Even today, Rik Emmett is careful to take care of business. After many minutes of Triumph chat, he briefly steers his conversation with Classic Rock towards his excellent new solo compilation Diamonds: The Best Of The Hard Rock Years 1990-1995, stating, not unreasonably, that “this is the reason you and I are talking today”. 

Now 70, he’s in the process of putting radiation treatment for prostate cancer behind him. He also has arthritis in his hands, he says. “And that’s tricky, because it’s really cramping my style both literally and metaphorically.” 

Following his time in Triumph, Emmett’s career opened up into broader, more imaginative channels. He made solo albums that explored jazz, folk, flamenco, and swing music as well as rock. He started writing for Guitar Player, was a cartoonist for Hit Parader magazine, and taught songwriting and music business at Toronto’s Humber College. 

Emmett’s 2021 poetry collection Reinvention, meanwhile, marked him out as a guitar hero with different sensibilities to, say, Ted Nugent, and he has a second volume, Leaning Into It, on the way. “But the poetry is a bit like when I release a jazz record,” he says, smiling. “You’re immediately shrinking possible sales down to the smallest possible demographic.” 

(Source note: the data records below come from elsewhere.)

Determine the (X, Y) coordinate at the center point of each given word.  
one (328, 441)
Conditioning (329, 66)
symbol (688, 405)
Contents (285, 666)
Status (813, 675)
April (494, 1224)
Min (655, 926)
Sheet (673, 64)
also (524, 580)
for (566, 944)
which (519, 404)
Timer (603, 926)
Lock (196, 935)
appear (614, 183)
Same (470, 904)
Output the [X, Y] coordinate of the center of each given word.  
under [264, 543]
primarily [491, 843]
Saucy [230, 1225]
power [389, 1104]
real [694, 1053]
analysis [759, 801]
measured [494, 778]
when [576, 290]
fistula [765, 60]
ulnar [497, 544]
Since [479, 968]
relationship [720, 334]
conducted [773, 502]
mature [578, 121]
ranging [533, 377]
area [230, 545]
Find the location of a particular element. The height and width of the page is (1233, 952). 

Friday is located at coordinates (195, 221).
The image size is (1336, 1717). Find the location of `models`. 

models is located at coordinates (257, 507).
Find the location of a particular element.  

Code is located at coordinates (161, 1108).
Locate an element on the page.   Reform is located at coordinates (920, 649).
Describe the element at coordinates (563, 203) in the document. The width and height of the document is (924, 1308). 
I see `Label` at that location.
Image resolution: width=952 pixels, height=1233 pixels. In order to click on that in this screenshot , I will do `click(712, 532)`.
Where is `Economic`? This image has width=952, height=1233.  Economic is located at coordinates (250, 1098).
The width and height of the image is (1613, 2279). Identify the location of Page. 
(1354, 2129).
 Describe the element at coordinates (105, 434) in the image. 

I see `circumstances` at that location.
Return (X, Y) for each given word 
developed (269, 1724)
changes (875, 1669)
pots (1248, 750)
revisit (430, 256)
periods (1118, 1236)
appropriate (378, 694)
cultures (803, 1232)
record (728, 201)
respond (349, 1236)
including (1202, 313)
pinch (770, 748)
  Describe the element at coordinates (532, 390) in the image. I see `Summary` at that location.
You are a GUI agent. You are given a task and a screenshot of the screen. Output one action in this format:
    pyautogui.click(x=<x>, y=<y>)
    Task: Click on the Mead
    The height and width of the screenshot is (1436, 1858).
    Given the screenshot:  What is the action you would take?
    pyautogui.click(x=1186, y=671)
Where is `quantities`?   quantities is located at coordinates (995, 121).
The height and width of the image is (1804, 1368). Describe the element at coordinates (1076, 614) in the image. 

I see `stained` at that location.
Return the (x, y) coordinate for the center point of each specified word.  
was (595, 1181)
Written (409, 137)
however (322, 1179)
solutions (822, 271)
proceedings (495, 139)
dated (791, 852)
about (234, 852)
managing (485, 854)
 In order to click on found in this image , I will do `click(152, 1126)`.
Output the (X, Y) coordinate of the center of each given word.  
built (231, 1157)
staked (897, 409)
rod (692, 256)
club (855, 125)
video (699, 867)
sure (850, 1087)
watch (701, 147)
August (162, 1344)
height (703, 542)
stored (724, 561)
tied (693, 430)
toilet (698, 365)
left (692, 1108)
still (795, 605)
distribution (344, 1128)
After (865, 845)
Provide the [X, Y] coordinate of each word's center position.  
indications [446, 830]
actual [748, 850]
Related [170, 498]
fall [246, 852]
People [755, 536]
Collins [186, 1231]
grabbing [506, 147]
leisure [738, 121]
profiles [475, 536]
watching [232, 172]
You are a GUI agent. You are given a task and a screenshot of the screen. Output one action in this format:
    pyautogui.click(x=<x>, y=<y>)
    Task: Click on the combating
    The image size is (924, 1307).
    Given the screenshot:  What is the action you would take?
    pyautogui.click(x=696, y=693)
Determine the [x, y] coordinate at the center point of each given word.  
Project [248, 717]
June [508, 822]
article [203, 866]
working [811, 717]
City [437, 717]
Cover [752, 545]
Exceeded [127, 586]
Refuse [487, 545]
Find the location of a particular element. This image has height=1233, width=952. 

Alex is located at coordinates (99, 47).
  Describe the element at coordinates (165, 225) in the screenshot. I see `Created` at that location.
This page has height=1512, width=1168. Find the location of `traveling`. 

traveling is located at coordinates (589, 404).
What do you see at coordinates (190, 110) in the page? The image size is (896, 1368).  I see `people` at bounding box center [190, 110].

He also published his memoir, Lay It On The Line, last year. “I was never in it for the sex and drugs…” he writes at one point, again shrinking his demographic, but the book’s still a fine read. 

What did he learn about himself while writing it? 

“Maybe that for all the showbiz bullshit that’s gone down in my life, I adhere to a philosophy of humility more than anyone might imagine, while watching old footage of me in Spandex!” he says, laughing. 

Now Emmett pauses, something occurring to him. “I remember meeting one of my heroes, Chet Atkins, in Nashville in 1979. A genius guitarist, obviously, but also the A&R guy who signed Elvis to RCA, and you can’t beat that. He was lovely, very humble. I thought: ‘When I grow up I want to be like Chet.’”

Rik Emmett’s Diamonds: The Best Of The Hard Rock Years 1990-1995 is out now via Deko Entertainment.